Funny that a stadium named after Arthur Ashe, one of the most collected players to ever hold a racket, has become known as the place to rage against the tennis machine.
What will Serena Williams do in New York this summer? Yes, there is great interest in whether Williams, the Wimbledon champion and Olympic gold medallist, can keep that success going on her home side of the Atlantic by winning the final slam of the year. But you just know there will be almost as much scrutiny of the other run she’s on, having growled at officialdom the past couple of times she has played at the US Open. Perhaps Williams does both, crushing the field and effing as she goes, so confirming her status as the greatest, most watchable, player of her generation. New York City tends to bring out the best and worst in her.
To truly shock Flushing Meadows this summer, Williams could go quietly, minding her Ps and Qs. Unlikely. Even Williams thinks “something will happen” this year. If that ‘something’ is on the same scale as events in 2009 and 2011 – she missed 2010 because of injury – the tournament director ought to schedule all her matches late at night, after America’s children have gone to bed. The worst of the two incidents came during a semi-final against Kim Clijsters at the 2009 tournament when, furious with a lineswoman for calling her for a double-fault, she threatened to stuff a tennis ball down her throat. Then, on the way to defeat to Sam Stosur in last summer’s final, after a hindrance call for crying out “C’mon” during a rally, she spent the next changeover accusing the umpire of being “a hater” who was “unattractive inside”. Ask the casual tennis fan about the women’s tournament at last year’s US Open and they might be able to quote Serena at you; less likely that they can tell you who won the title. That was a pity for Stosur, but there’s no getting around the fact that Serena commands attention at the US Open.

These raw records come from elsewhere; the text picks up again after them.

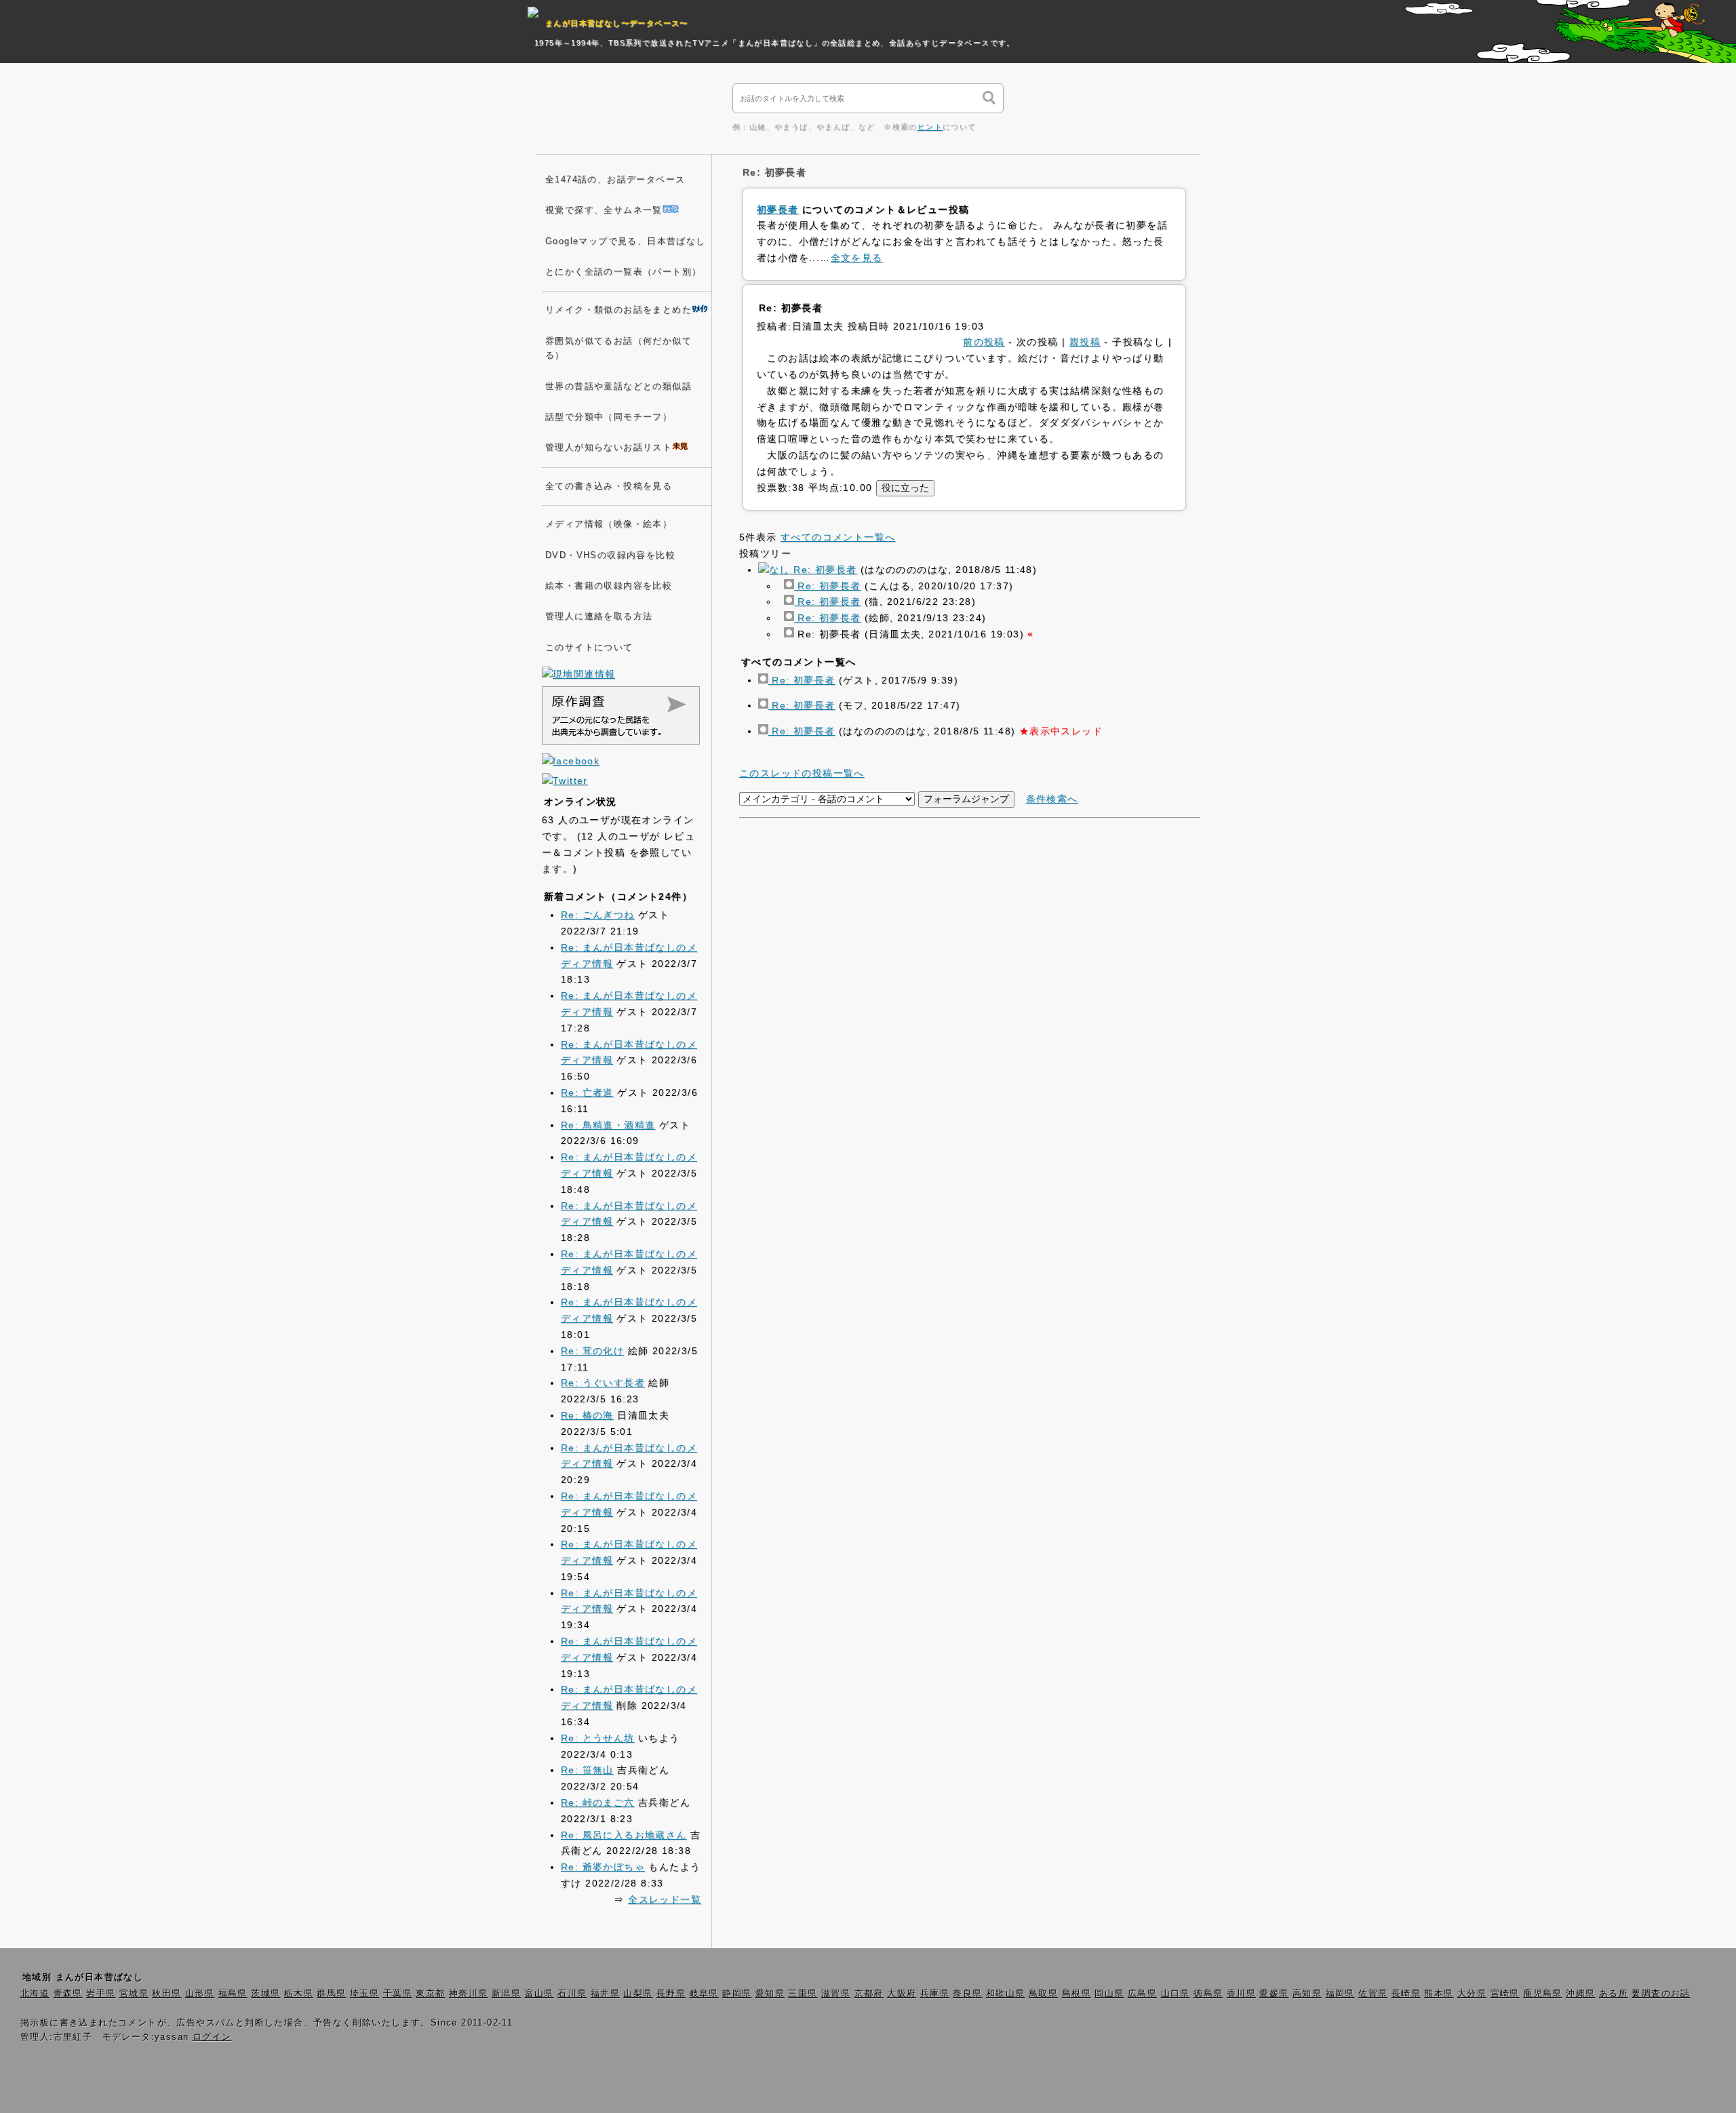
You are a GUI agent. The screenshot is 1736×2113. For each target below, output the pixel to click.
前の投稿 (984, 341)
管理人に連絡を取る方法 (598, 616)
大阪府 (901, 1993)
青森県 (68, 1993)
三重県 (802, 1993)
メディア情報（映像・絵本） (608, 524)
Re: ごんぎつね (598, 914)
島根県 (1076, 1993)
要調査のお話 (1661, 1993)
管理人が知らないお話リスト (608, 447)
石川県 (572, 1993)
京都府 (869, 1993)
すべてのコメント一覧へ (838, 537)
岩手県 (100, 1993)
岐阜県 (704, 1993)
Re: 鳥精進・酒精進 (608, 1125)
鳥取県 (1043, 1993)
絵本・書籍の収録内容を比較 (608, 586)
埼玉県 (364, 1993)
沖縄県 (1580, 1993)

Though Williams’s first slam title came at Flushing Meadows, some 13 years ago in 1999, she has not had been as dominant in New York as she has been in Melbourne or London. She has won the Australian Open and the Wimbledon Championships five times each, and the US Open on three occasions, the last of those being in 2008. For Williams to win the US Open for a fourth time, does she need to learn to count to ten to control her temper? More of the internal dialogue, less of the external cursing.
“My mind frame this year is that something is going to happen for sure because something always happens to me at the Open, whether it’s a horrendous line call that’s two feet in or whether it’s a grunt and I get a point penalised. Or a foot fault when I actually don’t foot fault. I’m prepared for something to happen,” Serena has said. “Hopefully if I get to the semifinals or finals, I’m really prepared and really going to count — I’m going to try to make it to 10. But if I don’t, I don’t, you know, hey. I can’t stop who I am, you know. I’m definitely going to start one, two, three, four, five, six, seven, eight and see how far I get.”